* _EXERCISE OBJECTIVE_
Would you set down the lines running from the one that holds "Click the Open toolbar arrow icon" to the final line of the listing, both included, exactly and with no others?

### DATA TO USE ###

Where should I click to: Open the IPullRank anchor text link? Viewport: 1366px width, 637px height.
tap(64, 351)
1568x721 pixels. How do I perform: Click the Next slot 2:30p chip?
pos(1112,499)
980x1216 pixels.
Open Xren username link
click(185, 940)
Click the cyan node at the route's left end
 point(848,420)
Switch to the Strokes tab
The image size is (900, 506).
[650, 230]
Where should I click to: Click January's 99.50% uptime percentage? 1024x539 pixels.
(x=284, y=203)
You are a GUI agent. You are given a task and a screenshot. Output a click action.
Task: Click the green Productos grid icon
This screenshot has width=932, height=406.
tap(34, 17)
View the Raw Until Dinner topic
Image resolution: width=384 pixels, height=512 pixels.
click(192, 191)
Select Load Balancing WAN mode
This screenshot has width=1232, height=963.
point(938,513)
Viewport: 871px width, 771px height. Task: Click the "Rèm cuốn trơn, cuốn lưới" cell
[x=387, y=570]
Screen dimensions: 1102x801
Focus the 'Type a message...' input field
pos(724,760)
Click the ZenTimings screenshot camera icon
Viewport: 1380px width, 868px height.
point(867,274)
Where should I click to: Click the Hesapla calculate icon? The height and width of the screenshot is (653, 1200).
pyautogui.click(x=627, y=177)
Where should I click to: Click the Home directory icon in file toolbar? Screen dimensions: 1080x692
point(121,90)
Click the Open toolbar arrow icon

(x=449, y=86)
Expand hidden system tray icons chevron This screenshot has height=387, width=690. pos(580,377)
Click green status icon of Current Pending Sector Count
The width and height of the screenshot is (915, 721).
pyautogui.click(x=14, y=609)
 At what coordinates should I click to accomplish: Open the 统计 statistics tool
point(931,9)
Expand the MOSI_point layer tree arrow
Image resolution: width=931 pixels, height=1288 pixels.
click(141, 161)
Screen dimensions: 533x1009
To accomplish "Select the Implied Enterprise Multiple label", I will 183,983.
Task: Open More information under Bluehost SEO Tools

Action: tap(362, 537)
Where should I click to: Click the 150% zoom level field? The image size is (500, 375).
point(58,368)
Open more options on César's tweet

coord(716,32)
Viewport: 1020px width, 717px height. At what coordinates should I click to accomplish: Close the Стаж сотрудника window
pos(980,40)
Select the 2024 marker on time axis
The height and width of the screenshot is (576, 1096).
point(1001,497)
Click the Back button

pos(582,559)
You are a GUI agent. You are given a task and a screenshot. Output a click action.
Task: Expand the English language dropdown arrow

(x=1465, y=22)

###

* _ANSWER AREA_
Click the Open toolbar arrow icon

(x=449, y=86)
Expand hidden system tray icons chevron This screenshot has height=387, width=690. pos(580,377)
Click green status icon of Current Pending Sector Count
The width and height of the screenshot is (915, 721).
pyautogui.click(x=14, y=609)
 At what coordinates should I click to accomplish: Open the 统计 statistics tool
point(931,9)
Expand the MOSI_point layer tree arrow
Image resolution: width=931 pixels, height=1288 pixels.
click(141, 161)
Screen dimensions: 533x1009
To accomplish "Select the Implied Enterprise Multiple label", I will 183,983.
Task: Open More information under Bluehost SEO Tools

Action: tap(362, 537)
Where should I click to: Click the 150% zoom level field? The image size is (500, 375).
point(58,368)
Open more options on César's tweet

coord(716,32)
Viewport: 1020px width, 717px height. At what coordinates should I click to accomplish: Close the Стаж сотрудника window
pos(980,40)
Select the 2024 marker on time axis
The height and width of the screenshot is (576, 1096).
point(1001,497)
Click the Back button

pos(582,559)
You are a GUI agent. You are given a task and a screenshot. Output a click action.
Task: Expand the English language dropdown arrow

(x=1465, y=22)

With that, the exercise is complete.